ИСХОДНЫЕ ДАННЫЕ:
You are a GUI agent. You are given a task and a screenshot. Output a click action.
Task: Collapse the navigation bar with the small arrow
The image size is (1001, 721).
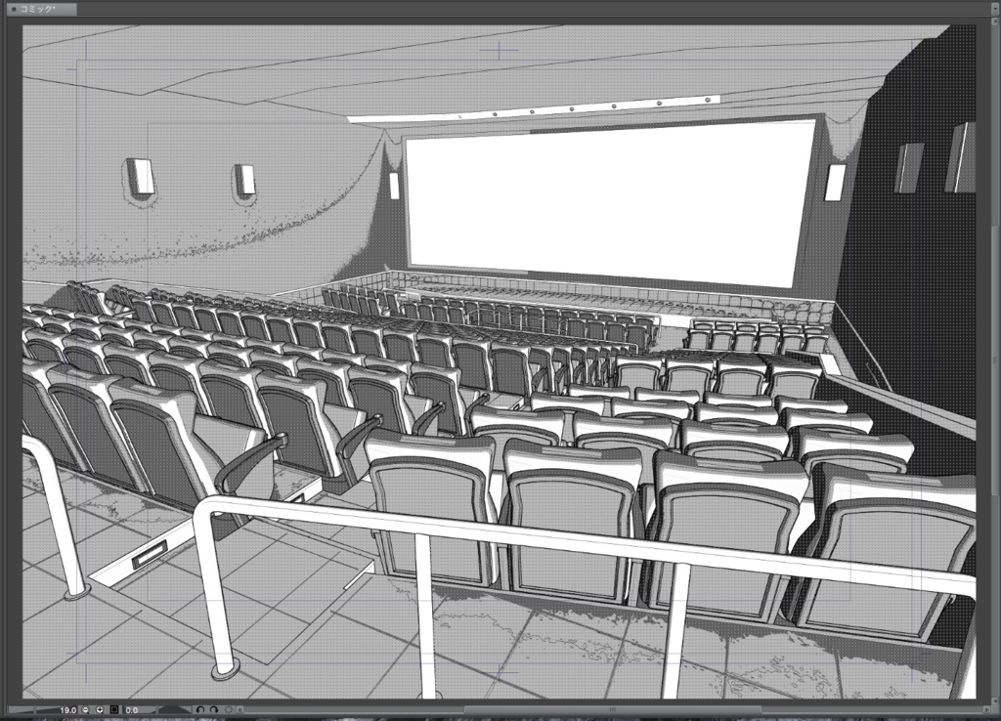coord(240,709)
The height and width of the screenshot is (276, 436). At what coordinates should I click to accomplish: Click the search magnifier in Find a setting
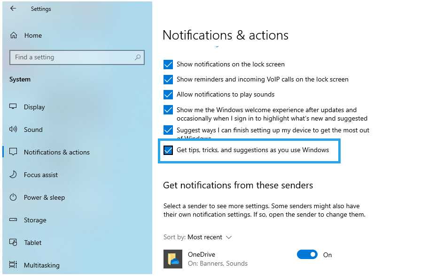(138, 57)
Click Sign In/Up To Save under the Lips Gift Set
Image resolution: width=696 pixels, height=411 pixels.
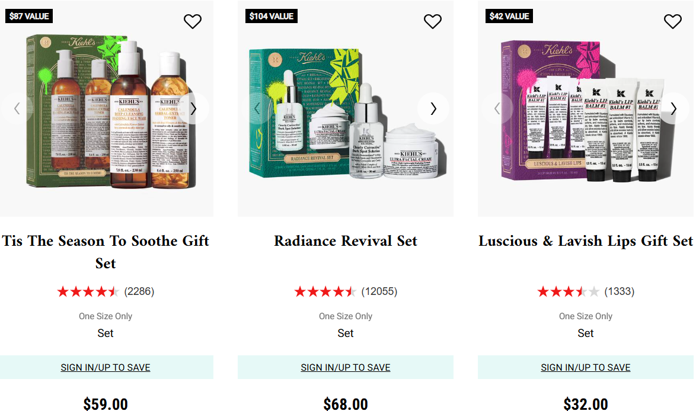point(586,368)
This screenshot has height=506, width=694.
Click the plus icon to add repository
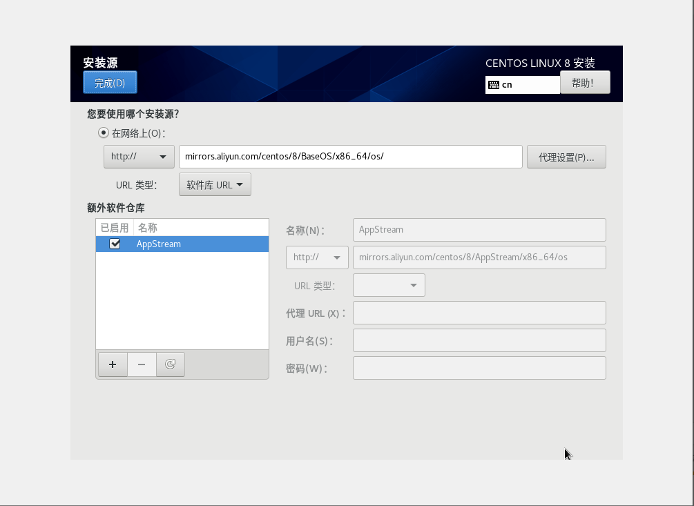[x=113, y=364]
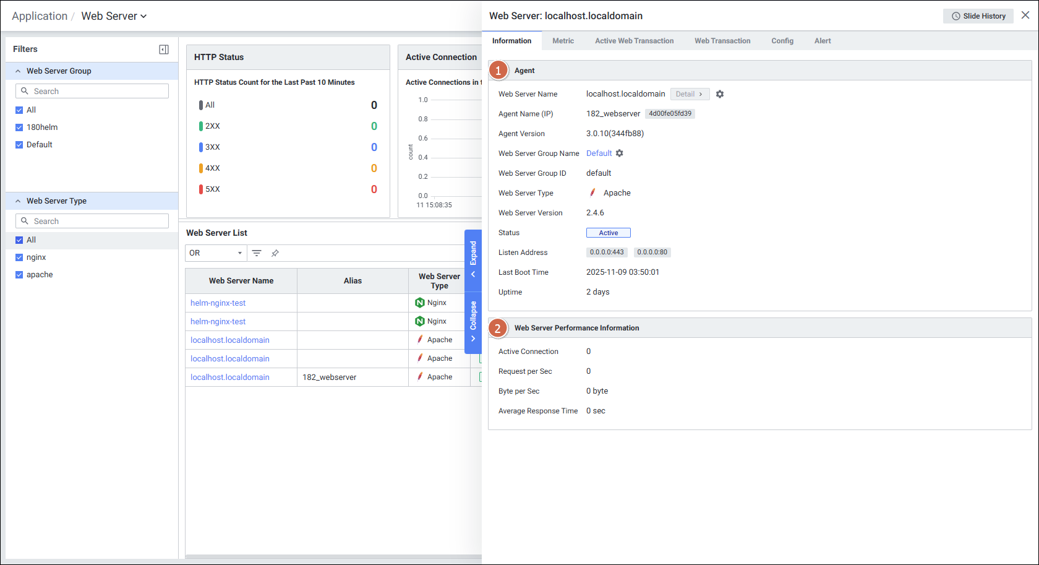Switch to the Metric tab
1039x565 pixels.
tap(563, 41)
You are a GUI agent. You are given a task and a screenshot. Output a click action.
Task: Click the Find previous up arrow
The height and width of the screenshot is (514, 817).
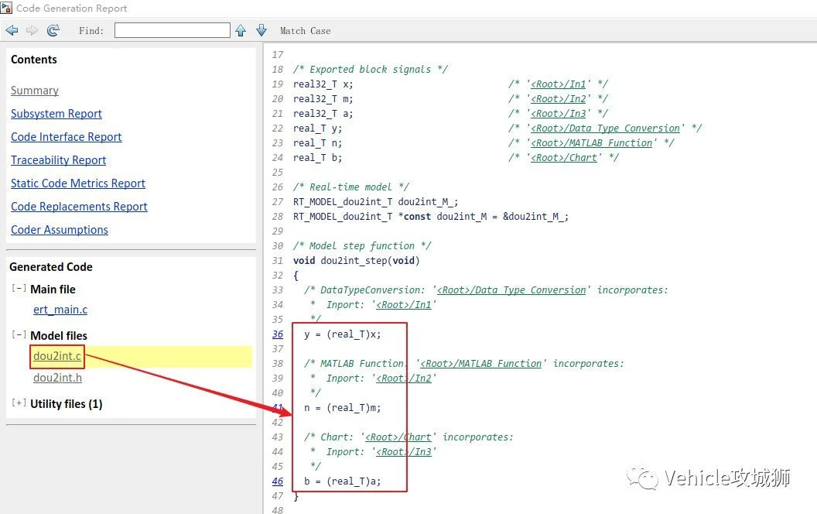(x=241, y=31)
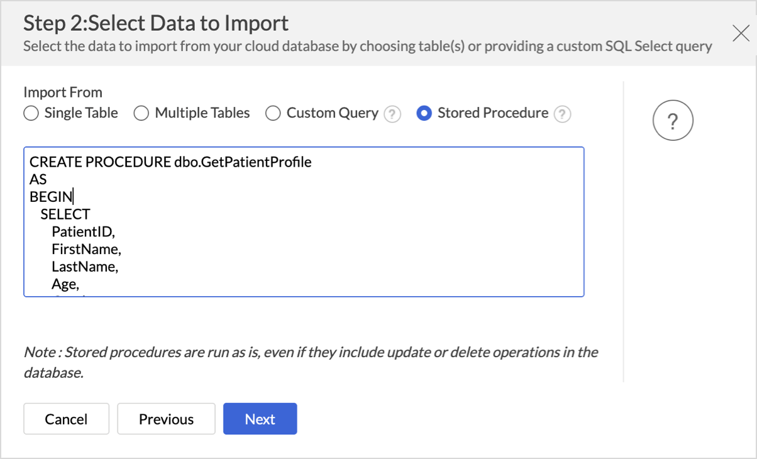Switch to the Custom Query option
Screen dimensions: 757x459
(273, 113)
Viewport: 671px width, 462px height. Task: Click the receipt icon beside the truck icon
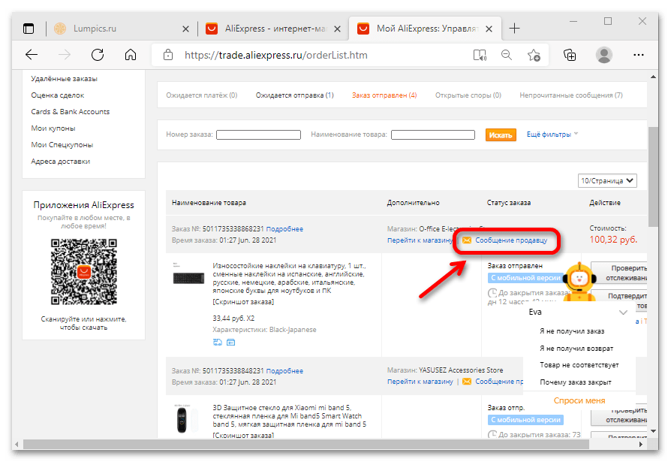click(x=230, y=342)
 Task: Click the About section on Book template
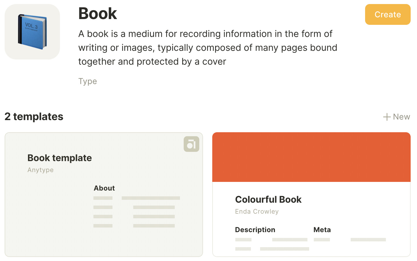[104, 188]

==

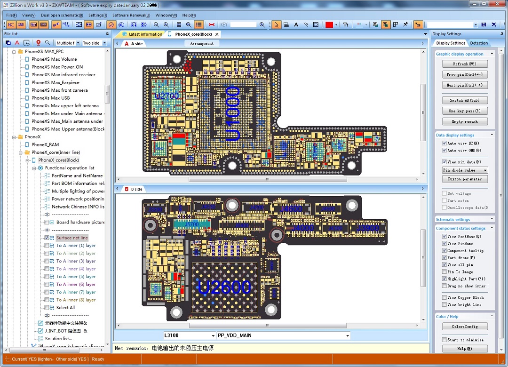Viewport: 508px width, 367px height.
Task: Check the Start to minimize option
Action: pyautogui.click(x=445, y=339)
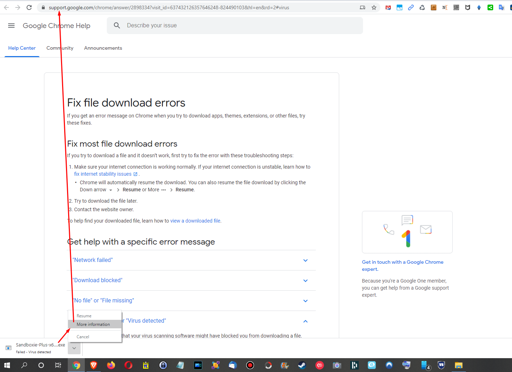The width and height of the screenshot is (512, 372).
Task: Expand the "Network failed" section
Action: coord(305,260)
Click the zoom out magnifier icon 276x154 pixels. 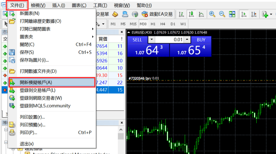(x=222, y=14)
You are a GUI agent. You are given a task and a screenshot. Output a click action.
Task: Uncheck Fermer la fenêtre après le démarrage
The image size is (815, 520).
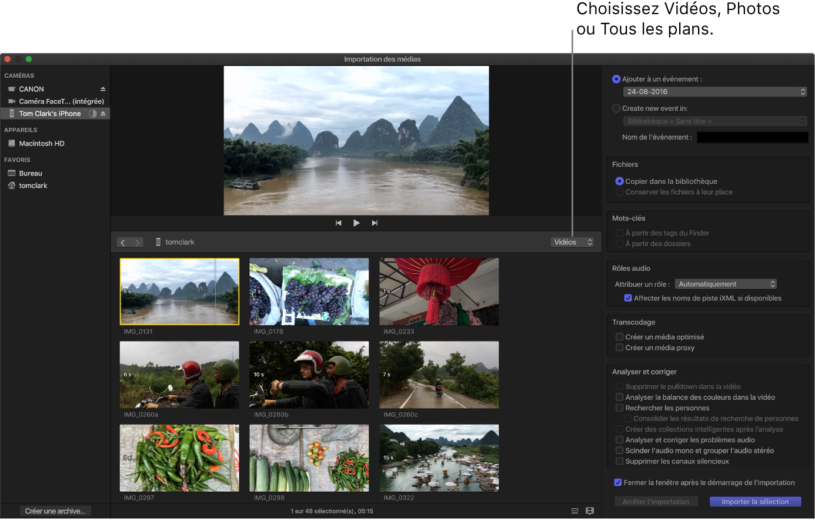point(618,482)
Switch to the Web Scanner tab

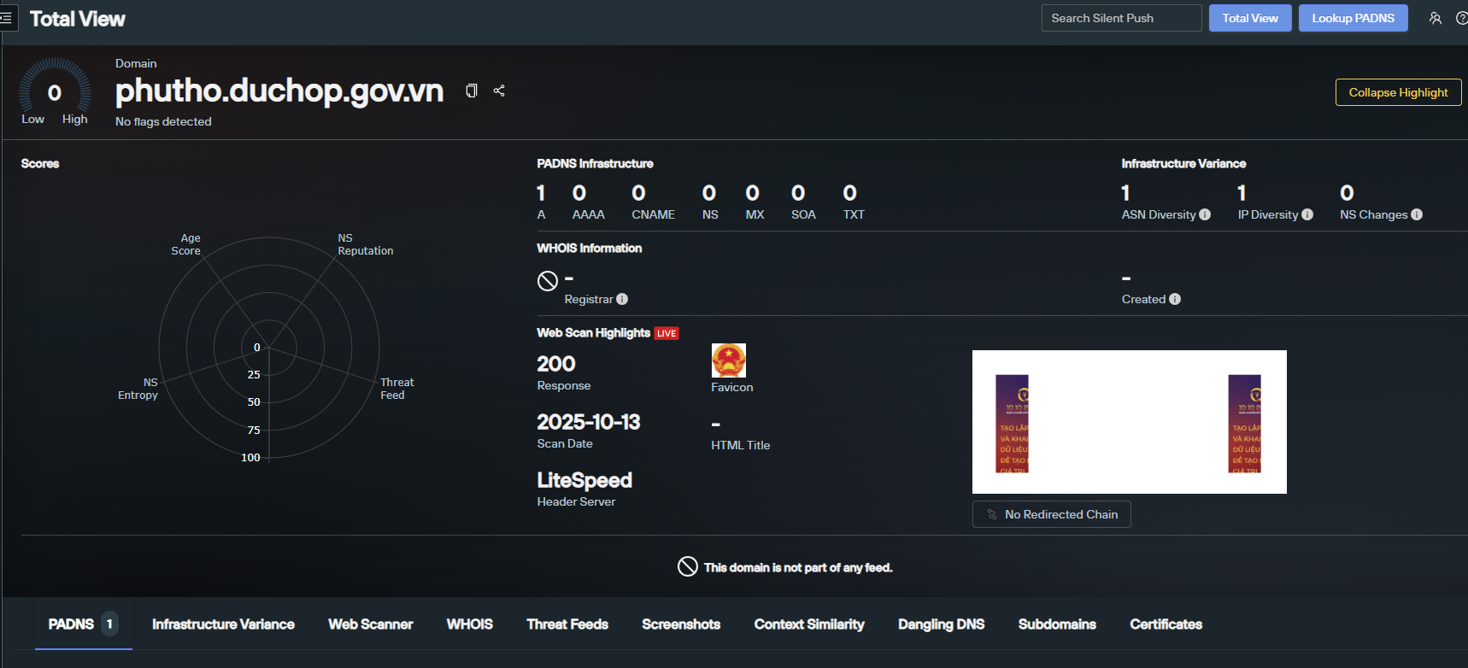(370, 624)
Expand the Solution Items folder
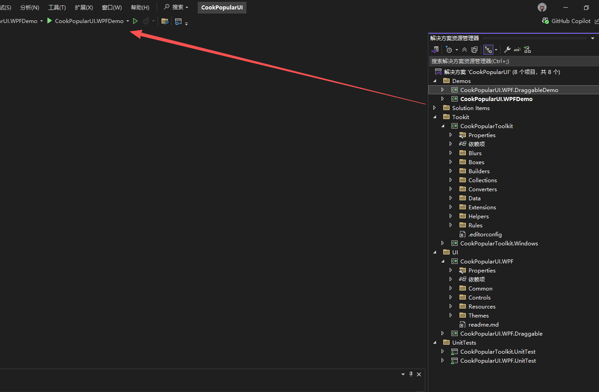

* * *

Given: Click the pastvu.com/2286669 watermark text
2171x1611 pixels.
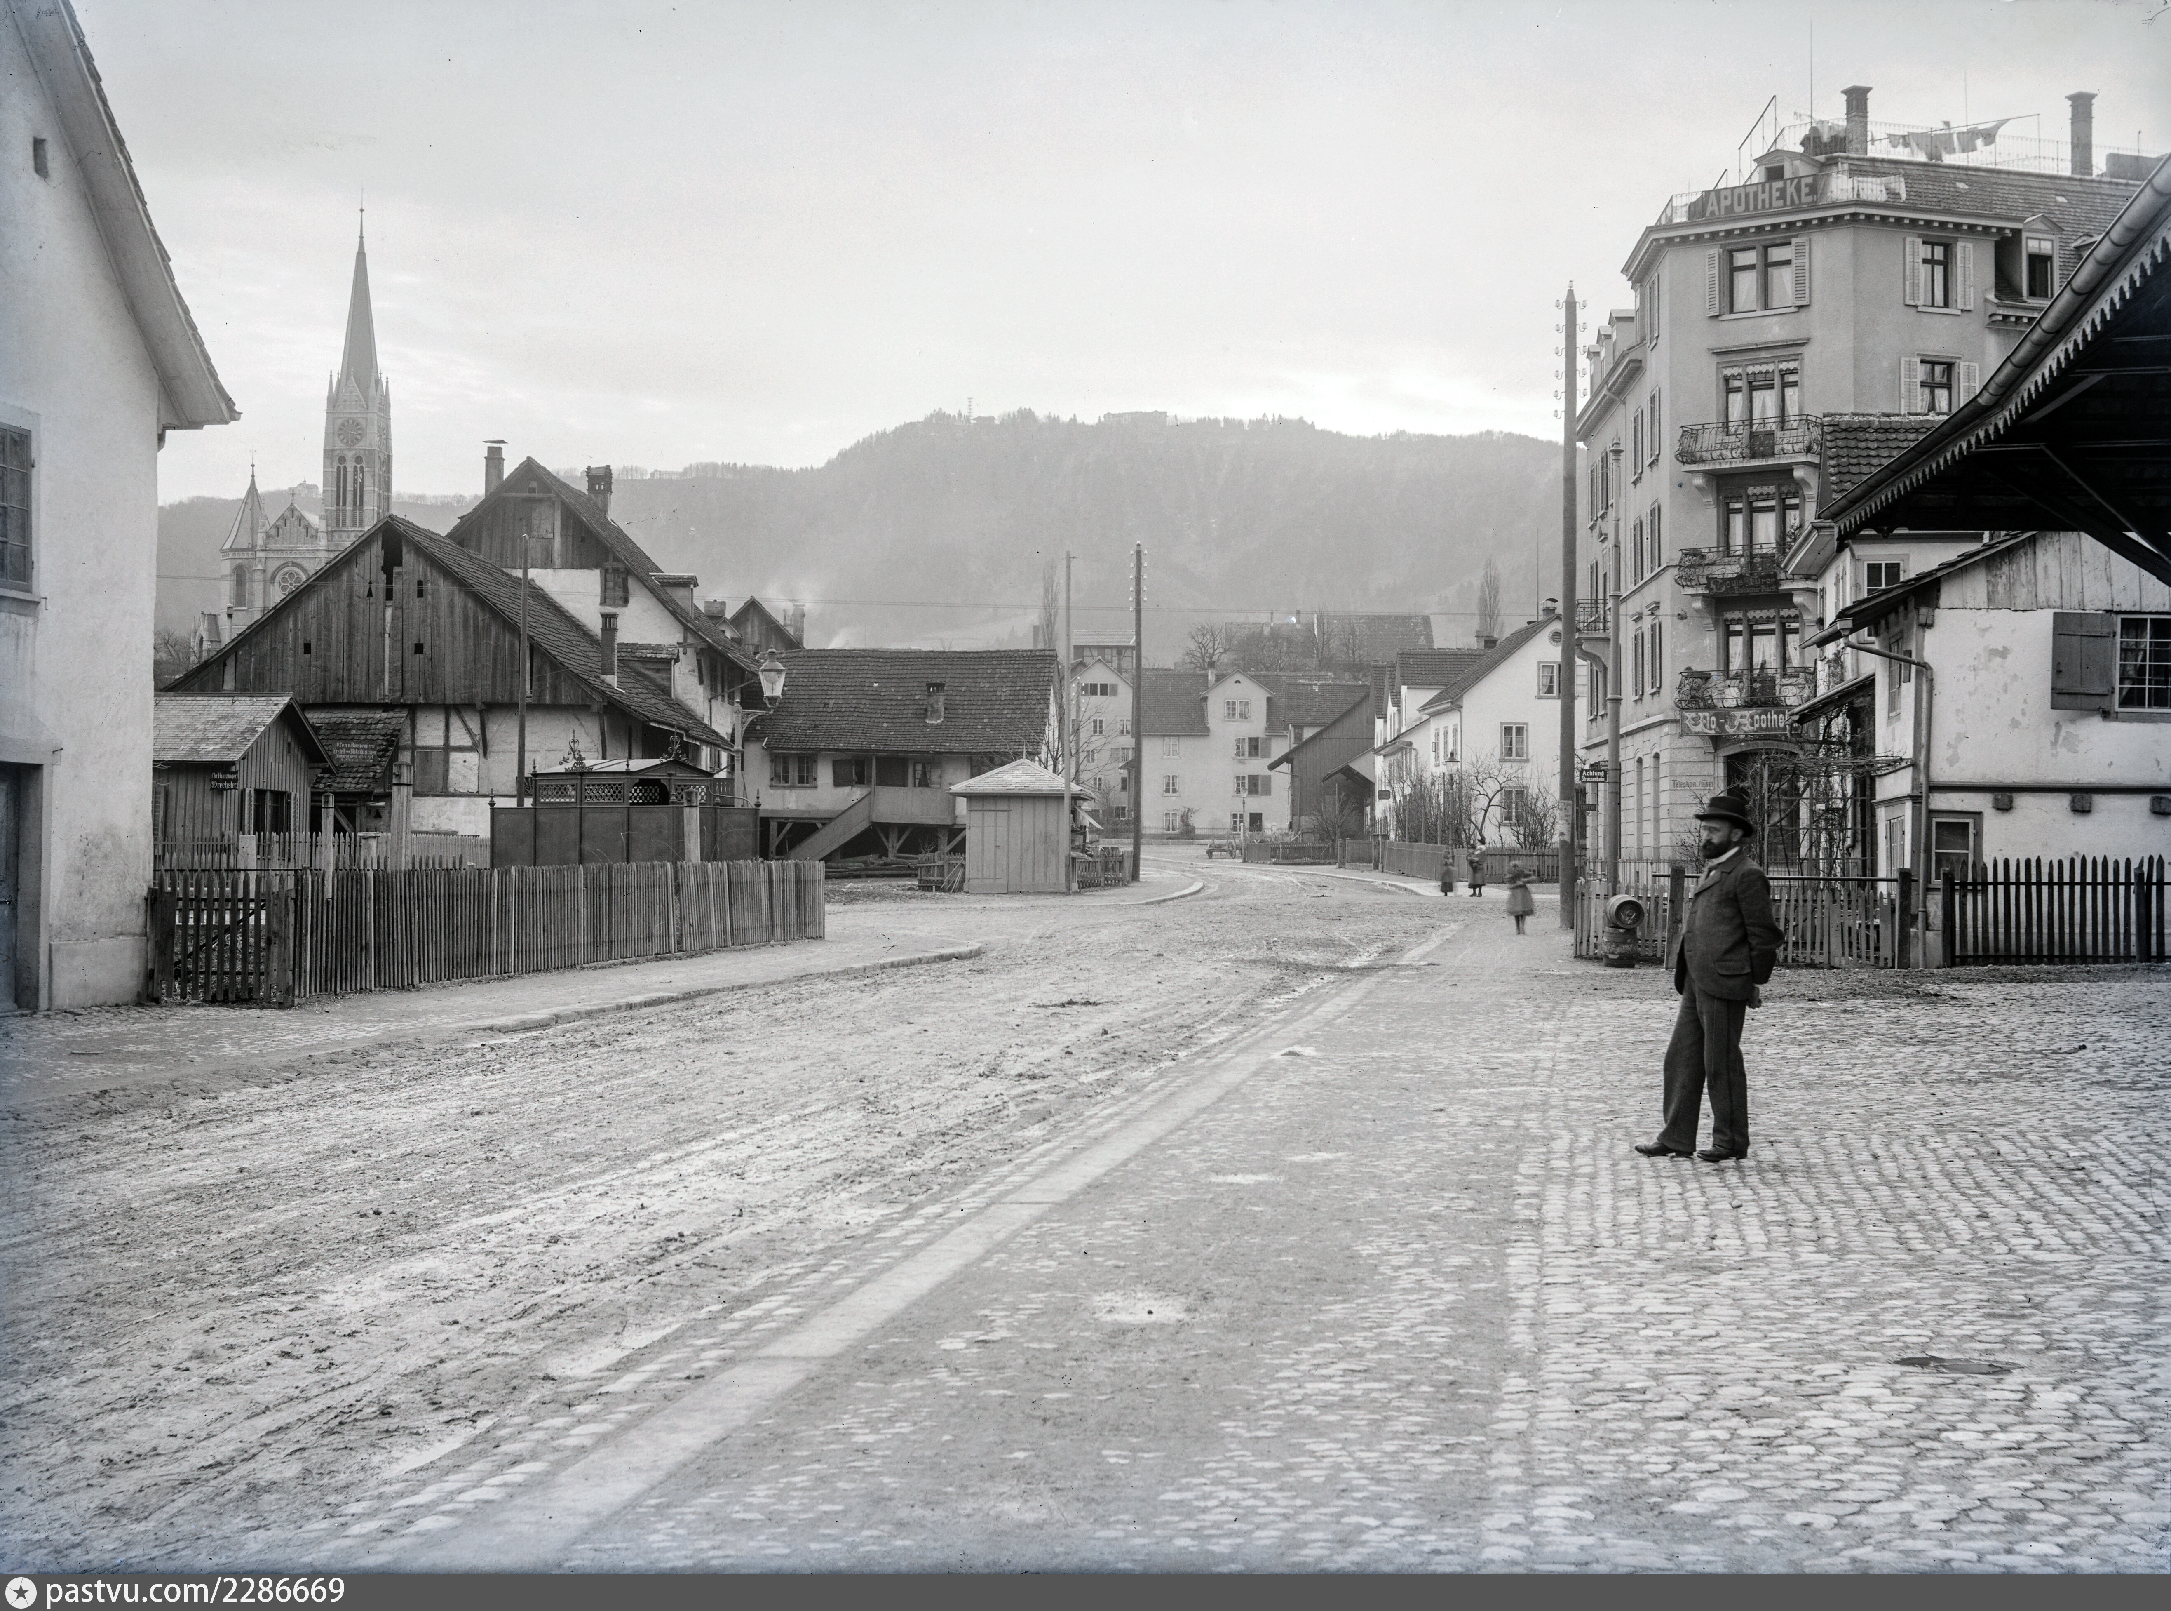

ЗАДАНИЕ:
Выберите из пунктов выше все строки, где встречается слово «size». Регистр букв учитывается.

РЕШЕНИЕ:
The image size is (1001, 721).
The image size is (815, 520).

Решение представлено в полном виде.